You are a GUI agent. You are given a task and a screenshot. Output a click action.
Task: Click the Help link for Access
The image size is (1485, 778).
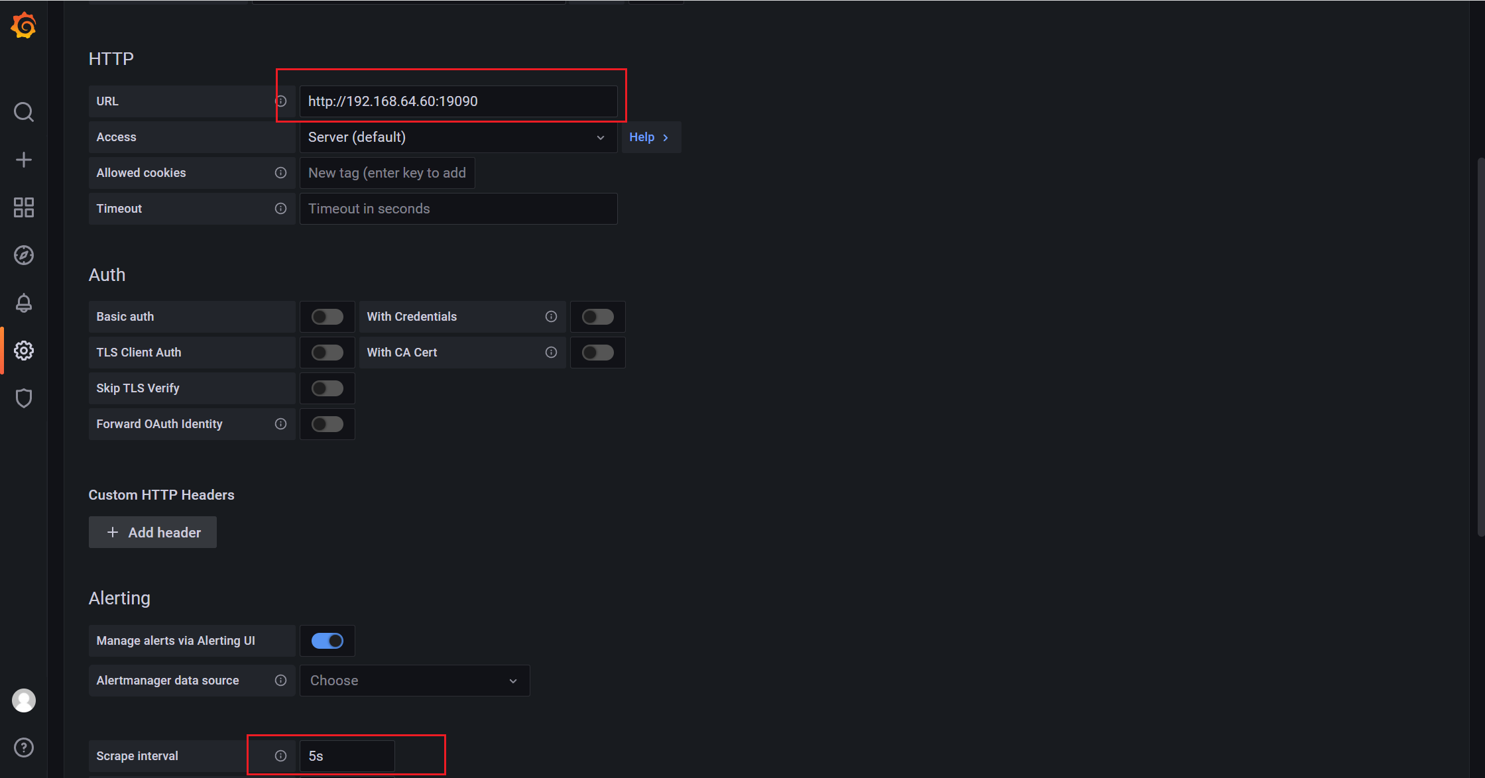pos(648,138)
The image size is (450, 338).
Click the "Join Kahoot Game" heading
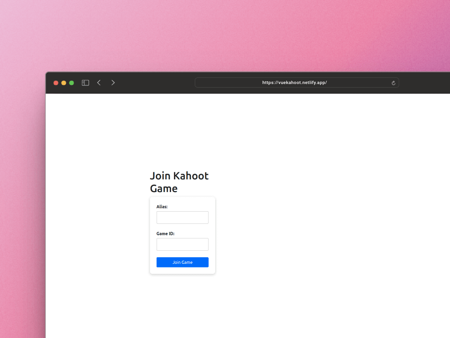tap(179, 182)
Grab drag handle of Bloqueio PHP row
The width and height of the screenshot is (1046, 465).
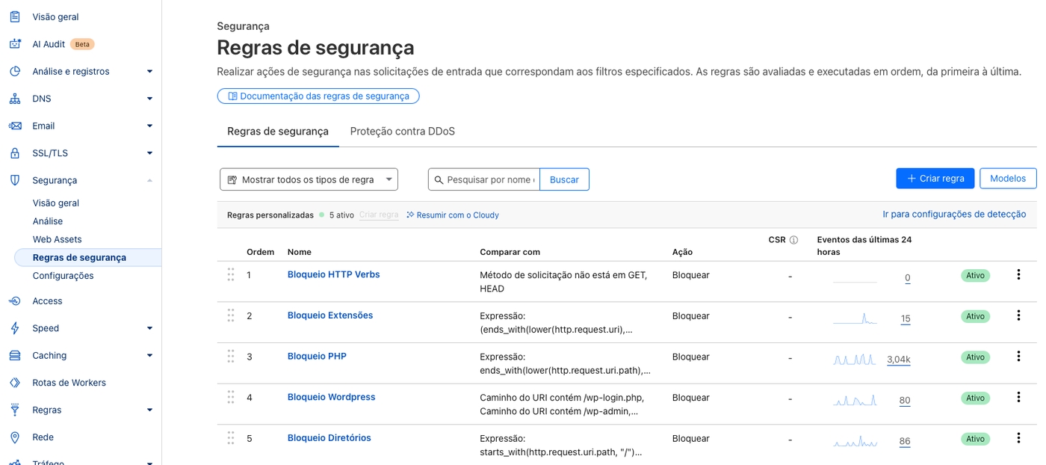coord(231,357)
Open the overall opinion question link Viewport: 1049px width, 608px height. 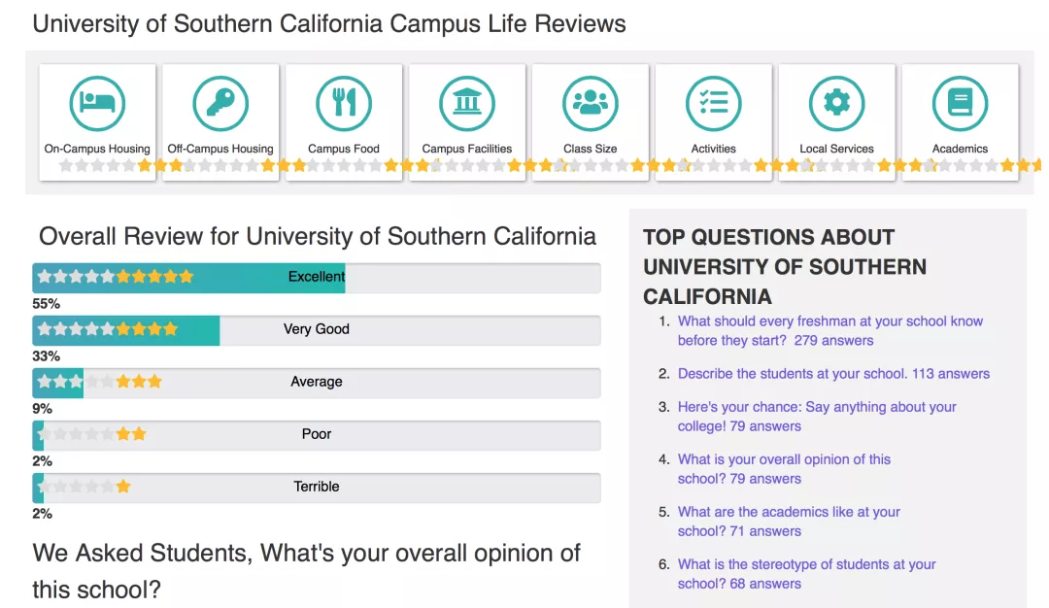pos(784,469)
※ ※ ※
| The task |
Within the material above, only the stretch from the line holding "Task: Click the Help link for Access" through the line holding "Grab drag handle of Bloqueio PHP row" is to be restated exactly. Pictures are dropped.

| Your solution |
Task: Click the Help link for Access
The image size is (1485, 778).
pos(648,138)
The image size is (450, 338).
Click the "Join Kahoot Game" heading
tap(179, 182)
Grab drag handle of Bloqueio PHP row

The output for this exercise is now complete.